São Paulo não é uma cidade – invenções do centro | Sesc 24 de maio

Vanderlei Lopes, "Catedral", 2009-11.

Em 19 de agosto, a mais nova unidade do Sesc São Paulo abre suas portas no coração da capital paulista apresentando ao público a mostra “São Paulo não é uma cidade – invenções do centro”. Com curadoria de Paulo Herkenhoff e Leno Veras, especialmente proposta pelo Sesc SP para a inauguração do Sesc 24 de Maio, a exposição vai além das artes visuais ao trazer uma temática, peças e suportes que provocam o debate sobre a constituição do centro da cidade a partir da análise dos conceitos de Centro e de Cidade.

“São Paulo não é uma cidade – invenções do centro” ocupa todo o 5º andar do Sesc 24 de Maio, com seus 1.300 m² de área. A mostra apresenta uma possibilidade de leitura do centro de São Paulo, a partir dos conceitos de cidade, centro e os contextos da história, da arte, da arquitetura, do urbanismo, da indústria, do comércio e dos lugares emblemáticos, assim como sobre as pessoas, ofícios, saberes e cotidianos dessa composição urbana complexa e diversa.
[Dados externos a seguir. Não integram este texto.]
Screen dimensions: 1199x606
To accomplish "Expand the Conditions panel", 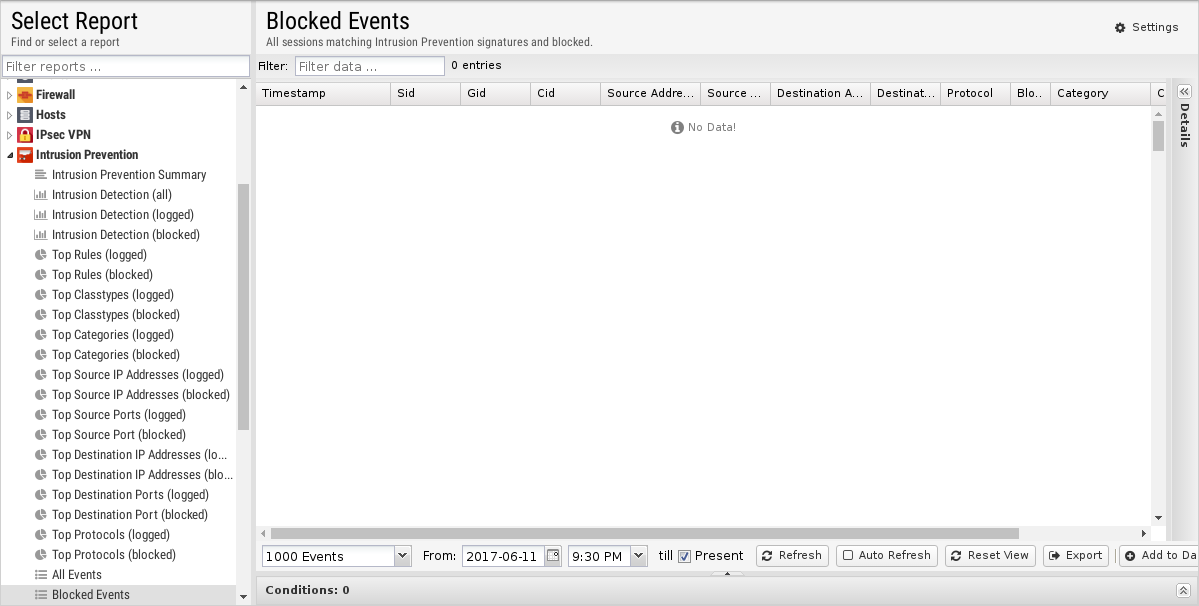I will (1182, 591).
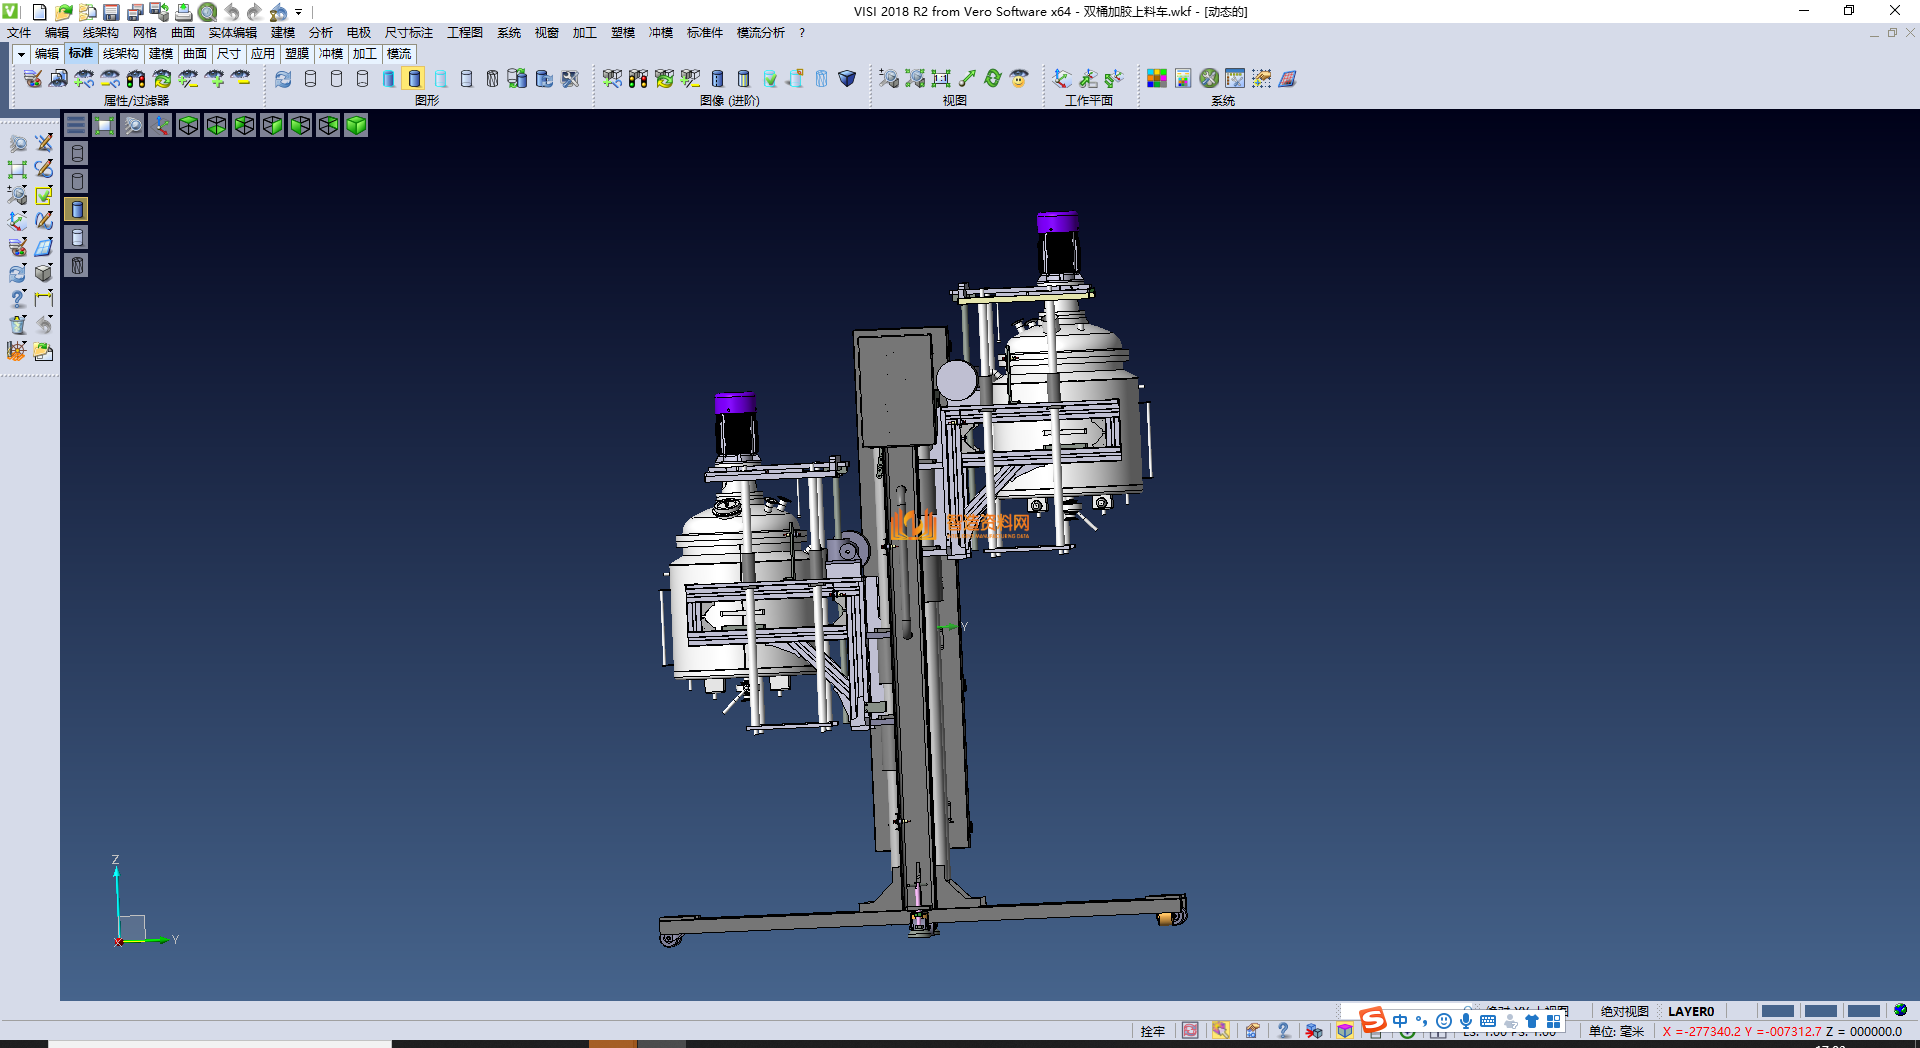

O recorte é similar a um almanaque e busca apresentar dados fundamentais e de destaque desta região, assim como curiosidade e leituras críticas sobre o centro. São aproximadamente 30 núcleos(Ciclos Econômicos; Políticas e Oligarquias; Especulação e Desabrigo; Apagamento Cultural, entre outros) que abrigam diferentes técnicas como gravura, fotografia, pintura, indumentária, escultura, cerâmica, lambe-lambe, além de mapas, maquetes, documentos, entre outros. De modo não linear ou cronológico os curadores propõem uma experiência múltipla e diversa para os visitantes, abordando o assunto sobre diversas camadas de aprofundamento.

Resultado de um processo que os curadores iniciaram há quase um ano, envolveu pesquisas em acervos, arquivos e bibliotecas, coleções públicas e privadas de distintos estados do país, exibindo ao público cerca de 400 peças – entre obras de arte, documentos e objetos – de mais de 150 autores, numa tentativa de abranger ao máximo as representações da cidade e sua polifonia.

Lá estão Debret e Claudia Andujar, Flávio de Carvalho e Márcia Xavier, Rochelle Costi e Brecheret, expoentes da Semana de 1922 e artistas engajados como Igor Vidor e Jaime Lauriano, que produziram obras especialmente para a mostra.